Achoura: Taroudant vibre au rythme de la Dakka (Géoparc Jbel Bani)
Pour les passionnés de folklore et d'art de fraja (spectacle de rue) à Taroudant, la nuit d’Achoura a un caractère typique et particulier. Hommes et femmes, jeunes et moins jeunes, artisans et commerçants, issus de catégories sociales différentes, se préparent à cette soirée dans un esprit de communion qui confère au moment une ambiance à la fois spirituelle, festive et chaleureuse.
Telle est la nuit du neuf Moharram dite « nuit de Achoura », ou encore « la nuit de la bénédiction » pour certains, que les habitants de Taroudant perpétuent des décennies durant avec une série de rituels dont la cérémonie de « la Dakka Roudania » qui constitue l'un des genres musicaux authentiques de cette ville enracinée dans l'histoire.
Cette date qui a coïncidé, cette année, avec le 19 septembre, a constitué un moment idoine pour les amoureux de Dakka et ses praticiens (dqaiqiyas), de converger à la Maâsra (moulin à huile d'olive) Ait Naâma à l'occasion de la première édition de la « Rencontre du patrimoine ».
L'assistance a été gratifiée d'une soirée de Samaâ animée par l'Association Al-Ichrak qui a puisé dans le registre des chants mystiques et des louanges au prophète Sidna Mohammed outre ds morceaux de Malhoun et de l'art de Griha.
Dans cet endroit où les tentes ont été dressées et le sol couvert de tapis, les foules d'invités se succèdent pour savourer un moment artistique unique qui ne se répète qu'une fois par an, alliant les sentiments de célébration avec ses manifestations de chants, de joie et de spiritualité, les louanges au prophète et la fumée odoriférante qui se dégage de l'encens.
A l'approche de minuit, les dqaiqiyas, artisans qui forment le groupe, dans leur habits traditionnels, progressent vers le centre de la tente pour dessiner un large cercle avec au centre le M'kadem Baba Ali Naâma, véritable maestro depuis des décennies, qui donnent ses ordres, avec une douceur mêlée à un sourire spontané. Il trace, selon des critères spécifiques, une forme géométrique aux membres de son groupe dans une maîtrise parfaite de leurs performances.
Au côté du M'kadem, deux autres membres de la troupe veillent à la maîtrise du rythme et du spectacle basé sur diverses percussions (Tambourins et crotales) dans un rythme précis.

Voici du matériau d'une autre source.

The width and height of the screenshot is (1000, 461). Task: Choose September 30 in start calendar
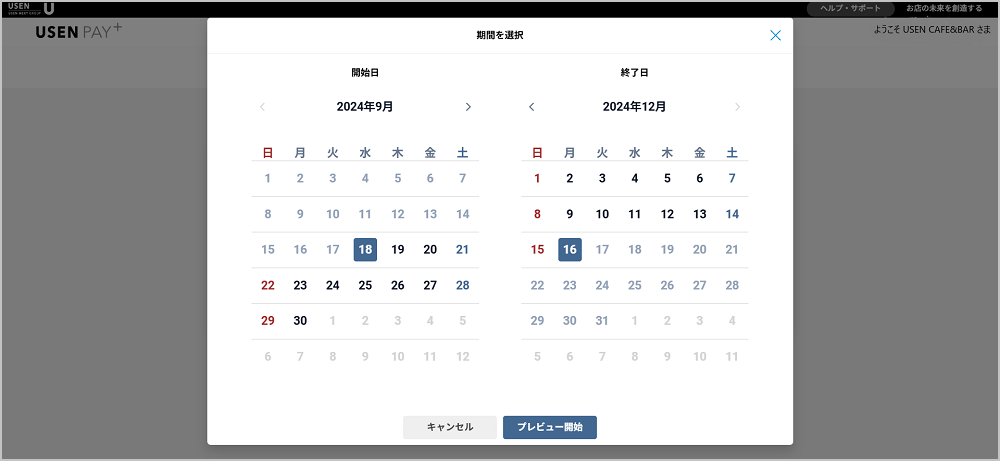click(300, 321)
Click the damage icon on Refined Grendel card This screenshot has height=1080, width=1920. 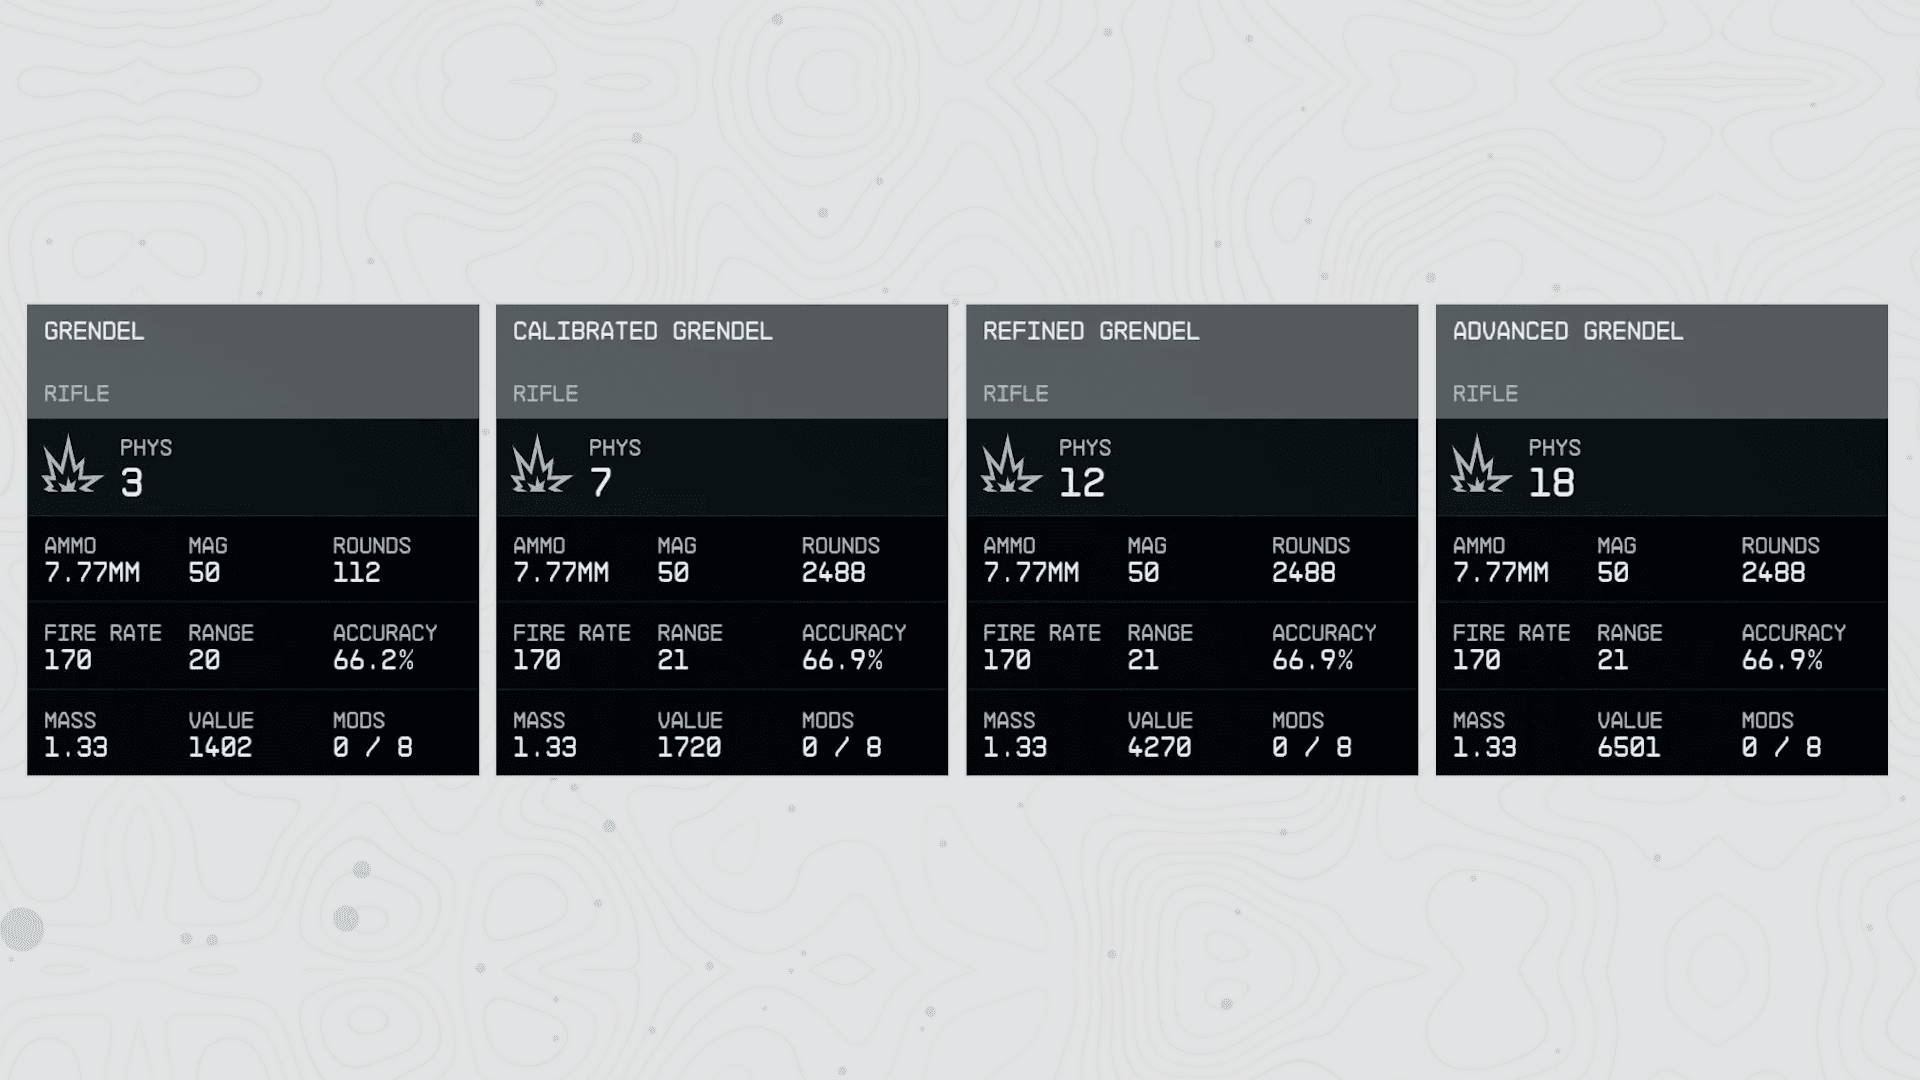click(x=1011, y=464)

La soirée commence par une première dite «El'aït» (appel) qui consiste en une poésie chantée sur un rythme lent et des percussions sommaires. Emmenés par le chef percussionniste, les membres de la troupe commencent à accélérer progressivement la machine rythmique en prélude à la modification du rythme attendu lors de la troisième et dernière phase de la dakka appelée qfal ou qfal Afûs.
C'est par le geste d'une frappe surajoutée que le Mkaddam annonce le changement du rythme. Si «l'entrée» est réussie c'est l'enchantement total, dans le cas contraire, c'est le honte et l'humiliation.
Cette phase finale requiert en effet une grande attention et perspicacité de la part du groupe. D'ailleurs la réussite d'un spectacle de deqqa en dépend et toute non harmonisation entre les dqaiqiyas implique automatiquement un échec, d'après le Mkaddam Baba Na'ma.
Le spectacle célébrant la nuit d’Achoura se poursuit avec plusieurs autres séquences rythmées jusqu'à e que le Mkaddam, avec virtuosité, décide que le moment est venu pour donner le clap de fin.
Partie intégrante de l'héritage culturel marocain, la Dakka est une tradition musicale qui puise son origine du patrimoine oral. Les spectacles organisés le temps de cette fête religieuse d’Achoura et des manifestations culturelles contribuent aux efforts visant à la mettre en valeur, préserver et pérenniser.